L'impiego operativo include il tiro di interdizione, il tiro di soppressione, il tiro di neutralizzazione e il fuoco controcarri, adottato in operative come l'Operazione Desert Storm, l'Operazione Enduring Freedom e l'Operazione Unified Protector. Le tattiche moderne combinano fuoco a brevi scadenze, fuoco di contrabbatteria basato su sensori acustici e ottici, e tecniche di shoot-and-scoot usate da unità semoventi per evitare contromisure avversarie come missili antiradiolocalizzazione e attacchi di artiglieria diretta impiegati da attori come Hezbollah, l'Esercito popolare di liberazione e i gruppi non statali nei teatri di Mosul e Kobane.
L'evoluzione recente ha visto sistemi come l'AGM-114 Hellfire integrati in piattaforme aeree, munizioni a guida di precisione come i kit JDAM e l'Excalibur, sistemi di lancio multiplo come l'M270 MLRS e l'HIMARS, e piattaforme semoventi come il PzH 2000 e l'AS90. Aziende e istituti coinvolti includono Raytheon, BAE Systems, General Dynamics, Nexter, Rheinmetall e Leonardo, mentre programmi di ricerca come quelli di DARPA, ESA e CNES esplorano munizioni ipersoniche, robotica autonoma e intelligenza artificiale per il targeting.

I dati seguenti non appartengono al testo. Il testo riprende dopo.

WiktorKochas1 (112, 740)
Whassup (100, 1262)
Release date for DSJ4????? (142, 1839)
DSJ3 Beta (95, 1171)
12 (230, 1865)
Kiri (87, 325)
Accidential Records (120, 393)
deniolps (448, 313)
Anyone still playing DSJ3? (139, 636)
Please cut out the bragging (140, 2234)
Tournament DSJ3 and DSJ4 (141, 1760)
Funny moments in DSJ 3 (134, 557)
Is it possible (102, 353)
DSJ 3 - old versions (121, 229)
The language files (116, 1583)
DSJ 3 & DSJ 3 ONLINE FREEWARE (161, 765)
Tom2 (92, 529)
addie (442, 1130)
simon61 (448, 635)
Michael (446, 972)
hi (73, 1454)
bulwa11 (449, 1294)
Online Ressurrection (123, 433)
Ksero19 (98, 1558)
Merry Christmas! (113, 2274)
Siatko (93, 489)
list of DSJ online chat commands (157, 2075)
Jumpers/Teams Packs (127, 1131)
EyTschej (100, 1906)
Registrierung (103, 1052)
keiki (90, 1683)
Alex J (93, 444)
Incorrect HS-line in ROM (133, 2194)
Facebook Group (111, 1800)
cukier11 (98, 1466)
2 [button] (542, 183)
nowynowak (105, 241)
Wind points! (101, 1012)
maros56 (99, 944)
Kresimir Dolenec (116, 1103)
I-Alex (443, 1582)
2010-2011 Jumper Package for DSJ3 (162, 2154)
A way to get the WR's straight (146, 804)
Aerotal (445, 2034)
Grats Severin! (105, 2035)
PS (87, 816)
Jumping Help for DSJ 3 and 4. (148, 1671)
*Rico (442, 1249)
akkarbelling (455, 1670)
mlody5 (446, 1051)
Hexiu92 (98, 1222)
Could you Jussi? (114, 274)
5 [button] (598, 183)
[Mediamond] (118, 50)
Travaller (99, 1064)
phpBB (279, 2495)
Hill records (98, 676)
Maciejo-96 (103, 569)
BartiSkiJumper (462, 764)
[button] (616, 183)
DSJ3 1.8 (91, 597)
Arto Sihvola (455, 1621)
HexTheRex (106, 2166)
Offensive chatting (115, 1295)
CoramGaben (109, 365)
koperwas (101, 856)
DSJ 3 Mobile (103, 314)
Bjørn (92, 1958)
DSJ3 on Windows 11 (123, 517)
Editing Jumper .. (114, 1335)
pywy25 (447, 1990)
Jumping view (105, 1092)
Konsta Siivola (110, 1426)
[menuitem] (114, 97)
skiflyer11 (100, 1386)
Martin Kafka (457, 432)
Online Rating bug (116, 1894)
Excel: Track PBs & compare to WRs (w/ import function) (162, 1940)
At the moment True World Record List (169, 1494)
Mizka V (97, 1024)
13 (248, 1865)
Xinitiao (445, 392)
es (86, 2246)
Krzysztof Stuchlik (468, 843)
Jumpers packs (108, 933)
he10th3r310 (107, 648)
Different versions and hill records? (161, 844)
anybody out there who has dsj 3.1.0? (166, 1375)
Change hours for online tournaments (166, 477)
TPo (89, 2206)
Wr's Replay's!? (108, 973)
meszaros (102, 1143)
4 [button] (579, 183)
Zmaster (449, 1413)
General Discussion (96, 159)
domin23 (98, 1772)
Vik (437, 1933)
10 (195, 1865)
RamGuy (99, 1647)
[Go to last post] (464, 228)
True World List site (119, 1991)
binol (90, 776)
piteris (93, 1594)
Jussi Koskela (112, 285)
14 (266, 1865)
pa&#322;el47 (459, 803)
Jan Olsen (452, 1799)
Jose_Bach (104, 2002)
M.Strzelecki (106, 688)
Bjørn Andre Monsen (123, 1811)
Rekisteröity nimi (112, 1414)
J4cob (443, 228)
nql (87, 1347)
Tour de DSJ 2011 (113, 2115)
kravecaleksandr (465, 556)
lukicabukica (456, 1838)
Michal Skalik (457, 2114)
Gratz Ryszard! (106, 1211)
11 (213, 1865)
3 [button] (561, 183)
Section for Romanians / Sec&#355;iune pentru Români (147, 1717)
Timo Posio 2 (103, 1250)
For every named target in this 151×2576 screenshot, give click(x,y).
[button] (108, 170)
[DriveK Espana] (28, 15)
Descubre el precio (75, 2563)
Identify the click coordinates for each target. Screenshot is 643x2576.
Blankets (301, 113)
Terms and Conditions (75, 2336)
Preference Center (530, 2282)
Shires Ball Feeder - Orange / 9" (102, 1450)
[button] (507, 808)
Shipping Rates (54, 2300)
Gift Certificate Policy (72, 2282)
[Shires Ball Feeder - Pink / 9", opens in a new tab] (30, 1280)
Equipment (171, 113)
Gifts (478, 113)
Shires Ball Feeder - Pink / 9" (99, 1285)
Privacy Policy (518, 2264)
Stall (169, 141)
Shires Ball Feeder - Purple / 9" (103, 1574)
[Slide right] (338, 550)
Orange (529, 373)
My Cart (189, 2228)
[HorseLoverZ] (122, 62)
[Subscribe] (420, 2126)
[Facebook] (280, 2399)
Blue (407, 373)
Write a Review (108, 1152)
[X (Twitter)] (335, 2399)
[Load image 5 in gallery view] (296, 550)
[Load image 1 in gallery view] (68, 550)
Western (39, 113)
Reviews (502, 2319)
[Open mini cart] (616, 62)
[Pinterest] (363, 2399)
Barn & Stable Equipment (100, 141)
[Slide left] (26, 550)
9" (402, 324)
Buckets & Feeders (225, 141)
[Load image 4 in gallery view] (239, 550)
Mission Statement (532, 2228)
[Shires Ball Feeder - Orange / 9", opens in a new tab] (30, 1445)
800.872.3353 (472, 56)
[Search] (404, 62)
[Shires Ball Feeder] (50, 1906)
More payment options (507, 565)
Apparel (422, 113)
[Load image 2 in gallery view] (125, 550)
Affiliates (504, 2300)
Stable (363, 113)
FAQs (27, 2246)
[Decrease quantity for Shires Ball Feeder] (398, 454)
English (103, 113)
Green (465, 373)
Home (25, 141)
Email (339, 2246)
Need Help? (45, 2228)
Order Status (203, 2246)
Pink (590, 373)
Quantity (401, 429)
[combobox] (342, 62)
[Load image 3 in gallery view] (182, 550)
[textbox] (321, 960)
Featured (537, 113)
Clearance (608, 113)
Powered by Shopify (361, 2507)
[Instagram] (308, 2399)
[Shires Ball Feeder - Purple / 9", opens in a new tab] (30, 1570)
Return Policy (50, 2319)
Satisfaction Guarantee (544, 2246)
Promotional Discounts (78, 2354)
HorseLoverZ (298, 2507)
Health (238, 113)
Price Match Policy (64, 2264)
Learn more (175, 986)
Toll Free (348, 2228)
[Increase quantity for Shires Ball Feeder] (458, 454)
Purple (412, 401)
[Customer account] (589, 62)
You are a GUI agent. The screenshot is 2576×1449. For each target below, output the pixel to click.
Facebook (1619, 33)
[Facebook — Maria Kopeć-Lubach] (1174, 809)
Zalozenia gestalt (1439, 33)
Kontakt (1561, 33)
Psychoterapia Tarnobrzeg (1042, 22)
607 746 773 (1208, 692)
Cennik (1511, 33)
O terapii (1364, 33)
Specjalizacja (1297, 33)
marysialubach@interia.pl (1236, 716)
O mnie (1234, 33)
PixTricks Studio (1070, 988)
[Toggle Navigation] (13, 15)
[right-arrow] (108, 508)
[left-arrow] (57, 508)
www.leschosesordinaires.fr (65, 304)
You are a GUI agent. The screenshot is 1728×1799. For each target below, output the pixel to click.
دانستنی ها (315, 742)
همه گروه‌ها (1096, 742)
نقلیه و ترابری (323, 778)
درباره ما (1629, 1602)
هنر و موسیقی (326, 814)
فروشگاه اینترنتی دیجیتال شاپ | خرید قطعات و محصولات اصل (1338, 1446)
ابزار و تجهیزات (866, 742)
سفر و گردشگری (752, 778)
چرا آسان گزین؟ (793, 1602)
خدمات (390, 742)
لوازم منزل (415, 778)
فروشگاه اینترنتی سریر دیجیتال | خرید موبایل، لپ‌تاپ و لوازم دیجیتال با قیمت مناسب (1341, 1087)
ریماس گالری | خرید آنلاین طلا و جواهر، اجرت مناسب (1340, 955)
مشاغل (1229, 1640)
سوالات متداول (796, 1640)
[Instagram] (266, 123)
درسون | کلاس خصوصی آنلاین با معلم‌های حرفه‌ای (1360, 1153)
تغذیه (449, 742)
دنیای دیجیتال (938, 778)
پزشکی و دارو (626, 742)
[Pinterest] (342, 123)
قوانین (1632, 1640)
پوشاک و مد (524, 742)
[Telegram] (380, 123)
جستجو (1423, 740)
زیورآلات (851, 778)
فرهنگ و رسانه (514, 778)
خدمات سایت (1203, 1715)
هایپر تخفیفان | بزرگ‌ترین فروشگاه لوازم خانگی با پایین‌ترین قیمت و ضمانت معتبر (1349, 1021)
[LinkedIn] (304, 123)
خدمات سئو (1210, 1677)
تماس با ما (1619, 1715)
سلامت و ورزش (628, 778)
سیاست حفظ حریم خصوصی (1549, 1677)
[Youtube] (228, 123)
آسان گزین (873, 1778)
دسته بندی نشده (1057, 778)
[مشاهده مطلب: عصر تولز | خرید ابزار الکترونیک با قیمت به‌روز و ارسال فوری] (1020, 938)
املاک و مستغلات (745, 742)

Sistemi di difesa attiva, contromisure elettroniche e integrazione con droni come quelli prodotti da DJI, General Atomics e Elbit Systems stanno ridefinendo il concetto di superiorità di fuoco in teatri come il Baltico, il Mar Cinese Meridionale e il Medio Oriente.
L'addestramento comprende scuole e accademie come l'Accademia Militare di Modena, il Royal Military Academy Sandhurst, il United States Army War College e corsi specialistici tenuti da enti come il NATO Defence College e il Centro Alti Studi per la Difesa. Programmi pratici includono esercitazioni di tiro in poligoni come quelli di Fort Sill, Wainwright e Salto di Quirra, corsi di TACP, formazione CBRN e simulazioni condotte con software sviluppati da Insyte e Rheinmetall Defence Systems. L'istruzione teorica copre ballistics, meteorologia balistica, manutenzione meccanica e procedure logistiche coordinate con comandi come il Joint Logistics Command e la Direzione Generale per l'Armamento.